→ **Information supplied**:
══════════════════════════════
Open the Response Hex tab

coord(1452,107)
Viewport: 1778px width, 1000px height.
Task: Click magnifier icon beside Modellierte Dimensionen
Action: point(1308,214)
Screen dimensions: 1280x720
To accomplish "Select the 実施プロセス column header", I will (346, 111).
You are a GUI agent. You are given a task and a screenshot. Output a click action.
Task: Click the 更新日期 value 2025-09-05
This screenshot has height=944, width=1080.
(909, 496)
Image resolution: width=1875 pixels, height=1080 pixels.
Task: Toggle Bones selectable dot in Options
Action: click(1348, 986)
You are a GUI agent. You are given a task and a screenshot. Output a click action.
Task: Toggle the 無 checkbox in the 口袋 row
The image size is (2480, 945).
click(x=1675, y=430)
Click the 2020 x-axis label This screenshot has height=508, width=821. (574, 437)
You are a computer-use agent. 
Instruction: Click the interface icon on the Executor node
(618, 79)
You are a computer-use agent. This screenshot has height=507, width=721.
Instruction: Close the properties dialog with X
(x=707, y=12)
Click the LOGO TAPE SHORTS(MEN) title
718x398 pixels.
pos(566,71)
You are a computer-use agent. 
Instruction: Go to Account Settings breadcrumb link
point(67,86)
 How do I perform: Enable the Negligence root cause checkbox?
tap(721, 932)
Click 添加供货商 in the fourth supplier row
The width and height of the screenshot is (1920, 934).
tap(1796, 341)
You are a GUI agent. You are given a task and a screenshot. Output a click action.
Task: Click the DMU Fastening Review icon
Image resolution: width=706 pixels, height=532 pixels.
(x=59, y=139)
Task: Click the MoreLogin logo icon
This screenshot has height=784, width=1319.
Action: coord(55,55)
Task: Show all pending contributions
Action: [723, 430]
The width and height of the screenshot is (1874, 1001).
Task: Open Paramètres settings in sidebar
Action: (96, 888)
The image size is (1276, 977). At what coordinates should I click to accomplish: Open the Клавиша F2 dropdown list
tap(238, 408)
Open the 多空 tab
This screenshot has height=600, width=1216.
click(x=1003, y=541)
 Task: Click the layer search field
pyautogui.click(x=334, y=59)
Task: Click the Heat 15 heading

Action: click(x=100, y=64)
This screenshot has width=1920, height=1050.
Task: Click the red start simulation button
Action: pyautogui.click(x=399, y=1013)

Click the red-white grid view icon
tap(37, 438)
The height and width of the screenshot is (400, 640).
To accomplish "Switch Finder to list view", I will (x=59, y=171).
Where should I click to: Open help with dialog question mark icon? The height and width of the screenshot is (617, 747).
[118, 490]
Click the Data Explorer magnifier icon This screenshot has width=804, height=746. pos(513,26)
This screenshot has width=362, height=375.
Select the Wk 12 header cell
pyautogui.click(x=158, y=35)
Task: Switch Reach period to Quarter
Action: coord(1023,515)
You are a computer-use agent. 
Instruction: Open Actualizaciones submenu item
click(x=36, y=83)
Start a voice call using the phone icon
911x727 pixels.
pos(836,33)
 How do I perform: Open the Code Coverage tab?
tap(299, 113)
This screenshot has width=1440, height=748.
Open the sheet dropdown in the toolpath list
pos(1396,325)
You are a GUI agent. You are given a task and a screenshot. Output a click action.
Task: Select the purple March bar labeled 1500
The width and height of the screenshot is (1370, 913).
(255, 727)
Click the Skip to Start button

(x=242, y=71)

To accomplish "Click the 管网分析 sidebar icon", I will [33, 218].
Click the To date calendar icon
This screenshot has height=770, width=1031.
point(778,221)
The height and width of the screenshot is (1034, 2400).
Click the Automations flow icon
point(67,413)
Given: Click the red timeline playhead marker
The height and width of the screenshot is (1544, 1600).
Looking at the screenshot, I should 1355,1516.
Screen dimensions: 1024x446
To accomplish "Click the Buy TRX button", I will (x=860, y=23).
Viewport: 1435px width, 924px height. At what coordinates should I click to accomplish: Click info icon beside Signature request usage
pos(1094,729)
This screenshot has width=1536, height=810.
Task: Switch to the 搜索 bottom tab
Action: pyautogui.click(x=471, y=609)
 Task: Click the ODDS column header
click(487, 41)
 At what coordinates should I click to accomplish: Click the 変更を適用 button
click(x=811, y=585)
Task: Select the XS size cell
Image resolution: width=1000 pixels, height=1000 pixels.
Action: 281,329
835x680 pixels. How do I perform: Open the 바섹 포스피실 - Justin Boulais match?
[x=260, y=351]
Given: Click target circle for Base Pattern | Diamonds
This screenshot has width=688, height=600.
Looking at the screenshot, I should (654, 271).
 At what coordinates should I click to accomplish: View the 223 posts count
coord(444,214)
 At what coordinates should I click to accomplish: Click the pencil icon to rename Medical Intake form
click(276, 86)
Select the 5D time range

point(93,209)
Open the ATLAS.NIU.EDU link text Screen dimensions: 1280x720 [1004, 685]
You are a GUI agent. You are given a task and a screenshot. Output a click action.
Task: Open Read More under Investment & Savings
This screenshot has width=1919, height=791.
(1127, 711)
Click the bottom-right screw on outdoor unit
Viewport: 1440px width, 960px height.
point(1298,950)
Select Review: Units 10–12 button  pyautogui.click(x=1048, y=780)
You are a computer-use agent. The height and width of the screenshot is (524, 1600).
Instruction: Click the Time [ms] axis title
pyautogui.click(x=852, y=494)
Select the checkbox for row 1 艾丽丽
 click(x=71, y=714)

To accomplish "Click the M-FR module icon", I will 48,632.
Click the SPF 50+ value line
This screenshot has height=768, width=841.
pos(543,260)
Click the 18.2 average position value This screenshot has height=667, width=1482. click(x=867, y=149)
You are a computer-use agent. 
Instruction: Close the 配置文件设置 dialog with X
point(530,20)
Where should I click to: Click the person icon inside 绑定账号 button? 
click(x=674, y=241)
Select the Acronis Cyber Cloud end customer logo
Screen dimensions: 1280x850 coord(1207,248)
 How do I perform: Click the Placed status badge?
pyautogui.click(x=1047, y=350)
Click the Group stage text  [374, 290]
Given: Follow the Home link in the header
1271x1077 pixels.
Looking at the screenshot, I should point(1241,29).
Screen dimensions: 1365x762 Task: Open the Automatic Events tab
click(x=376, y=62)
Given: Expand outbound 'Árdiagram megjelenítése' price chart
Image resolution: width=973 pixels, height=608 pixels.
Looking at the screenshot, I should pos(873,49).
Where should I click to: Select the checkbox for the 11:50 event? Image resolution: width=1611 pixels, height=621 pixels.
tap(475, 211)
══════════════════════════════
→ **What needs to be done**: Transcribe each line of the listing above precisely as it appears.

→ **Task solution**:
Open the Response Hex tab

coord(1452,107)
Viewport: 1778px width, 1000px height.
Task: Click magnifier icon beside Modellierte Dimensionen
Action: point(1308,214)
Screen dimensions: 1280x720
To accomplish "Select the 実施プロセス column header", I will (346, 111).
You are a GUI agent. You are given a task and a screenshot. Output a click action.
Task: Click the 更新日期 value 2025-09-05
This screenshot has height=944, width=1080.
(909, 496)
Image resolution: width=1875 pixels, height=1080 pixels.
Task: Toggle Bones selectable dot in Options
Action: click(1348, 986)
You are a GUI agent. You are given a task and a screenshot. Output a click action.
Task: Toggle the 無 checkbox in the 口袋 row
The image size is (2480, 945).
click(x=1675, y=430)
Click the 2020 x-axis label This screenshot has height=508, width=821. (574, 437)
You are a computer-use agent. 
Instruction: Click the interface icon on the Executor node
(618, 79)
You are a computer-use agent. This screenshot has height=507, width=721.
Instruction: Close the properties dialog with X
(x=707, y=12)
Click the LOGO TAPE SHORTS(MEN) title
718x398 pixels.
pos(566,71)
You are a computer-use agent. 
Instruction: Go to Account Settings breadcrumb link
point(67,86)
 How do I perform: Enable the Negligence root cause checkbox?
tap(721, 932)
Click 添加供货商 in the fourth supplier row
The width and height of the screenshot is (1920, 934).
tap(1796, 341)
You are a GUI agent. You are given a task and a screenshot. Output a click action.
Task: Click the DMU Fastening Review icon
Image resolution: width=706 pixels, height=532 pixels.
(x=59, y=139)
Task: Click the MoreLogin logo icon
This screenshot has height=784, width=1319.
Action: coord(55,55)
Task: Show all pending contributions
Action: [723, 430]
The width and height of the screenshot is (1874, 1001).
Task: Open Paramètres settings in sidebar
Action: (96, 888)
The image size is (1276, 977). At what coordinates should I click to accomplish: Open the Клавиша F2 dropdown list
tap(238, 408)
Open the 多空 tab
This screenshot has height=600, width=1216.
click(x=1003, y=541)
 Task: Click the layer search field
pyautogui.click(x=334, y=59)
Task: Click the Heat 15 heading

Action: click(x=100, y=64)
This screenshot has width=1920, height=1050.
Task: Click the red start simulation button
Action: pyautogui.click(x=399, y=1013)

Click the red-white grid view icon
tap(37, 438)
The height and width of the screenshot is (400, 640).
To accomplish "Switch Finder to list view", I will (x=59, y=171).
Where should I click to: Open help with dialog question mark icon? The height and width of the screenshot is (617, 747).
[118, 490]
Click the Data Explorer magnifier icon This screenshot has width=804, height=746. pos(513,26)
This screenshot has width=362, height=375.
Select the Wk 12 header cell
pyautogui.click(x=158, y=35)
Task: Switch Reach period to Quarter
Action: coord(1023,515)
You are a computer-use agent. 
Instruction: Open Actualizaciones submenu item
click(x=36, y=83)
Start a voice call using the phone icon
911x727 pixels.
pos(836,33)
 How do I perform: Open the Code Coverage tab?
tap(299, 113)
This screenshot has width=1440, height=748.
Open the sheet dropdown in the toolpath list
pos(1396,325)
You are a GUI agent. You are given a task and a screenshot. Output a click action.
Task: Select the purple March bar labeled 1500
The width and height of the screenshot is (1370, 913).
(255, 727)
Click the Skip to Start button

(x=242, y=71)

To accomplish "Click the 管网分析 sidebar icon", I will [33, 218].
Click the To date calendar icon
This screenshot has height=770, width=1031.
point(778,221)
The height and width of the screenshot is (1034, 2400).
Click the Automations flow icon
point(67,413)
Given: Click the red timeline playhead marker
The height and width of the screenshot is (1544, 1600).
Looking at the screenshot, I should 1355,1516.
Screen dimensions: 1024x446
To accomplish "Click the Buy TRX button", I will (x=860, y=23).
Viewport: 1435px width, 924px height. At what coordinates should I click to accomplish: Click info icon beside Signature request usage
pos(1094,729)
This screenshot has width=1536, height=810.
Task: Switch to the 搜索 bottom tab
Action: pyautogui.click(x=471, y=609)
 Task: Click the ODDS column header
click(487, 41)
 At what coordinates should I click to accomplish: Click the 変更を適用 button
click(x=811, y=585)
Task: Select the XS size cell
Image resolution: width=1000 pixels, height=1000 pixels.
Action: 281,329
835x680 pixels. How do I perform: Open the 바섹 포스피실 - Justin Boulais match?
[x=260, y=351]
Given: Click target circle for Base Pattern | Diamonds
This screenshot has width=688, height=600.
Looking at the screenshot, I should (654, 271).
 At what coordinates should I click to accomplish: View the 223 posts count
coord(444,214)
 At what coordinates should I click to accomplish: Click the pencil icon to rename Medical Intake form
click(276, 86)
Select the 5D time range

point(93,209)
Open the ATLAS.NIU.EDU link text Screen dimensions: 1280x720 [1004, 685]
You are a GUI agent. You are given a task and a screenshot. Output a click action.
Task: Open Read More under Investment & Savings
This screenshot has width=1919, height=791.
(1127, 711)
Click the bottom-right screw on outdoor unit
Viewport: 1440px width, 960px height.
point(1298,950)
Select Review: Units 10–12 button  pyautogui.click(x=1048, y=780)
You are a computer-use agent. The height and width of the screenshot is (524, 1600).
Instruction: Click the Time [ms] axis title
pyautogui.click(x=852, y=494)
Select the checkbox for row 1 艾丽丽
 click(x=71, y=714)

To accomplish "Click the M-FR module icon", I will 48,632.
Click the SPF 50+ value line
This screenshot has height=768, width=841.
pos(543,260)
Click the 18.2 average position value This screenshot has height=667, width=1482. click(x=867, y=149)
You are a computer-use agent. 
Instruction: Close the 配置文件设置 dialog with X
point(530,20)
Where should I click to: Click the person icon inside 绑定账号 button? 
click(x=674, y=241)
Select the Acronis Cyber Cloud end customer logo
Screen dimensions: 1280x850 coord(1207,248)
 How do I perform: Click the Placed status badge?
pyautogui.click(x=1047, y=350)
Click the Group stage text  [374, 290]
Given: Follow the Home link in the header
1271x1077 pixels.
Looking at the screenshot, I should point(1241,29).
Screen dimensions: 1365x762 Task: Open the Automatic Events tab
click(x=376, y=62)
Given: Expand outbound 'Árdiagram megjelenítése' price chart
Image resolution: width=973 pixels, height=608 pixels.
Looking at the screenshot, I should pos(873,49).
Where should I click to: Select the checkbox for the 11:50 event? Image resolution: width=1611 pixels, height=621 pixels.
tap(475, 211)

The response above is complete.